Donc, en ce premier avril 33, Jésus comparaît devant le tétrarque Hérode. Pour ce dernier, c’est une flatterie de la part de Pilate. Même s’il n’a pas demandé à voir Jésus, il est tout content de le rencontrer, car c’est la première fois. Naturellement, il a beaucoup entendu parler de lui, et surtout à propos des nombreux miracles pour lesquels Jésus était renommé. « A la vue de Jésus, – nous dit Luc – Hérode fut tout joyeux ; depuis longtemps en effet il désirait le voir, pour ce qu’il entendait dire de lui ; et il espérait lui voir faire quelque miracle. » (Lc 23, 8). Dans l’esprit d’Hérode, Jésus est avant tout un thaumaturge, peut-être même, un peu, un prestidigitateur. C’est pour cela qu’il ne l’a pas inquiété jusqu’ici, le considérant comme un prédicateur inoffensif. De plus, il garde sur la conscience le remords d’avoir fait périr Jean-Baptiste. Il lui suffit d’avoir tué un prophète. Il ne veut pas se mêler d’en assassiner un second.

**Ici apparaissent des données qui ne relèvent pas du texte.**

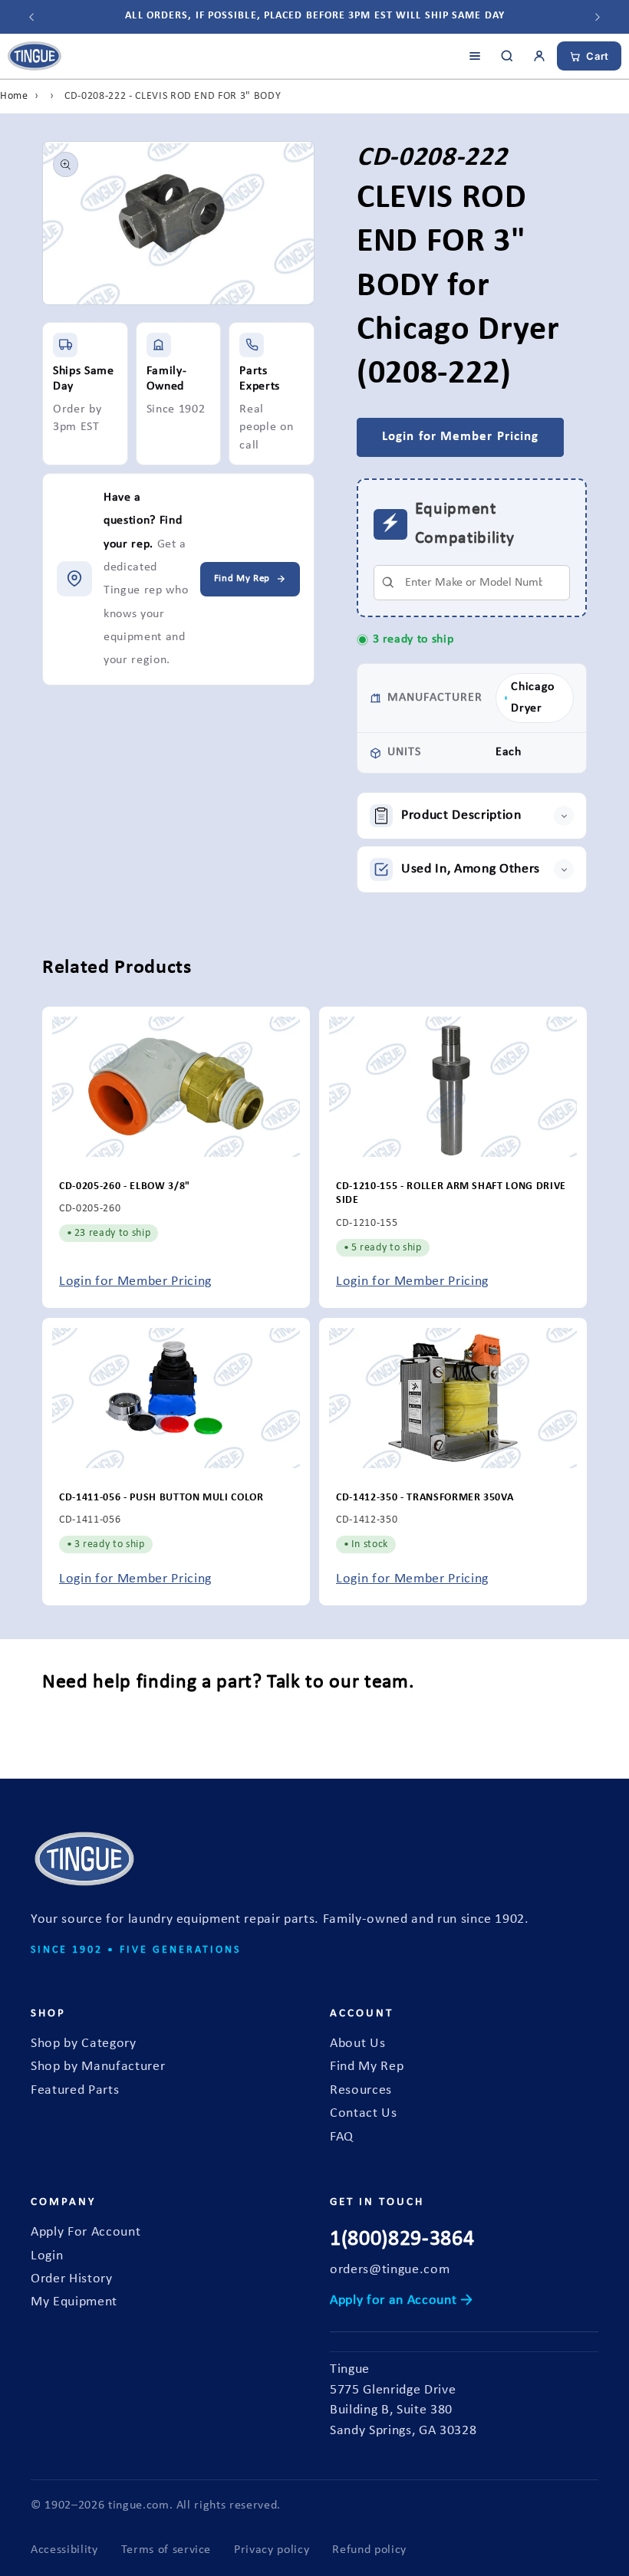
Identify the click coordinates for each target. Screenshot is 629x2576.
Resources (361, 2090)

Hérode interroge Jésus avec force paroles. Les grands prêtres et les scribes sont là, qui poursuivent Jésus de leur vindicte. Pourvu qu’Hérode ne s’avise pas de faire libérer Jésus !
Jésus ne répond rien aux accusations. Il ne reconnaît pas l’autorité d’Hérode, qui n’a pas juridiction sur la Judée. Il n’a pas à satisfaire son indiscrète curiosité.

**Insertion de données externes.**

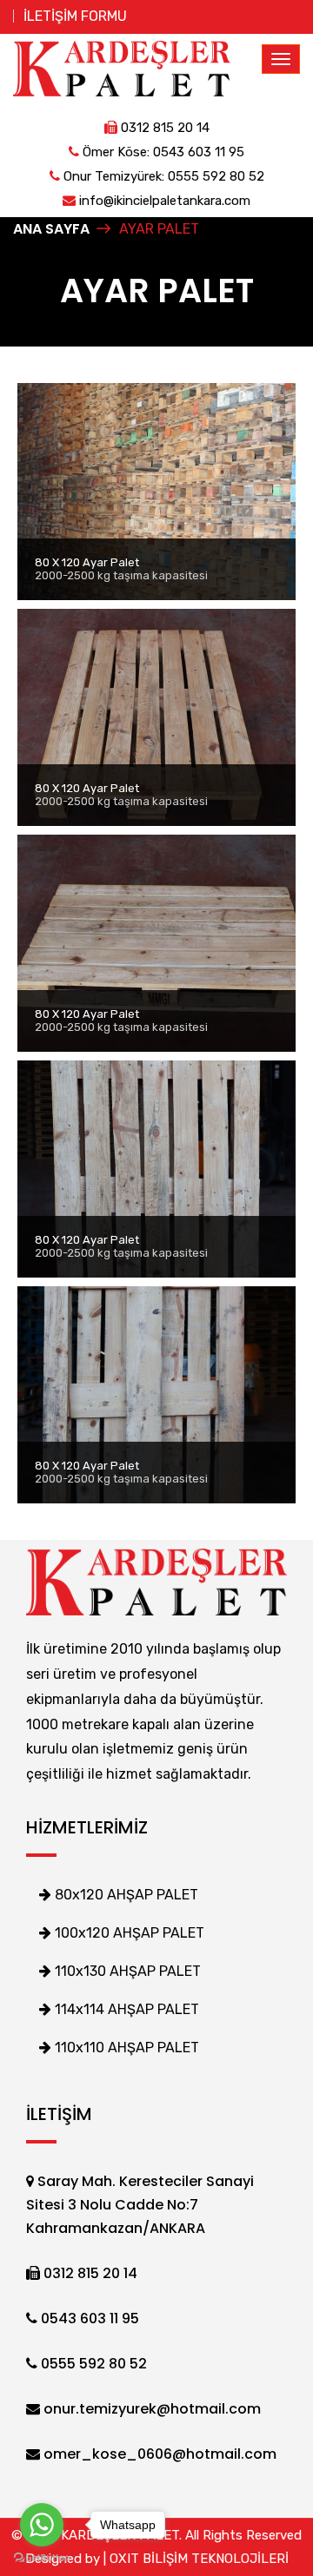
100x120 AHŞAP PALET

Pour Hérode, frustré, c’est une insolence. Avec ses gardes, il le bafoue. Et, peut-être pris de boisson, il le traite comme un illuminé. Il le fait participer à une mascarade, en le revêtant d’un manteau magnifique, sans doute au cours d’un repas bien arrosé. Puis il le renvoie tel quel à Pilate.
Evidemment, Hérode Antipas porte une lourde responsabilité dans la mort de Jésus, car il aurait parfaitement pu le faire relâcher. Il aurait même dû, car il le tenait pour innocent. Dans les Actes des Apôtres, on verra Luc associer « Hérode et Ponce Pilate, avec les nations païennes et les peuples d’Israël » (Ac 4, 27) pour avoir accompli les desseins providentiels de Dieu sur Jésus.
Suite à cet échange de politesses, Hérode et Pilate redevinrent amis, alors qu’ils étaient brouillés jusque-là, au moins depuis l’incident de l’année dernière, depuis l’affaire des boucliers d’or. (Voir notre épisode précédent).
Luc est seul, on l’a remarqué, à nous rapporter cette comparution de Jésus devant le tétrarque Hérode. Mais comme d’habitude il a puisé cette information complémentaire à bonne source. Les exégètes ont remarqué que l’évangéliste Luc était toujours plus disert que les autres, au sujet d’Hérode Antipas. Peut-être tenait-il le fait de Manaën, ami d’enfance d’Hérode, qu’il a connu à Antioche (cf. Ac 13, 1), ou encore de « Jeanne, femme de Chouza, intendant d’Hérode » (Lc 8, 3) qu’il nomme parmi l’entourage féminin de Jésus (notre épisode 53). Mais n’oublions pas que Luc a diligenté une enquête sérieuse, à Jérusalem même, au sujet de la vie et de la mort de Jésus-Christ.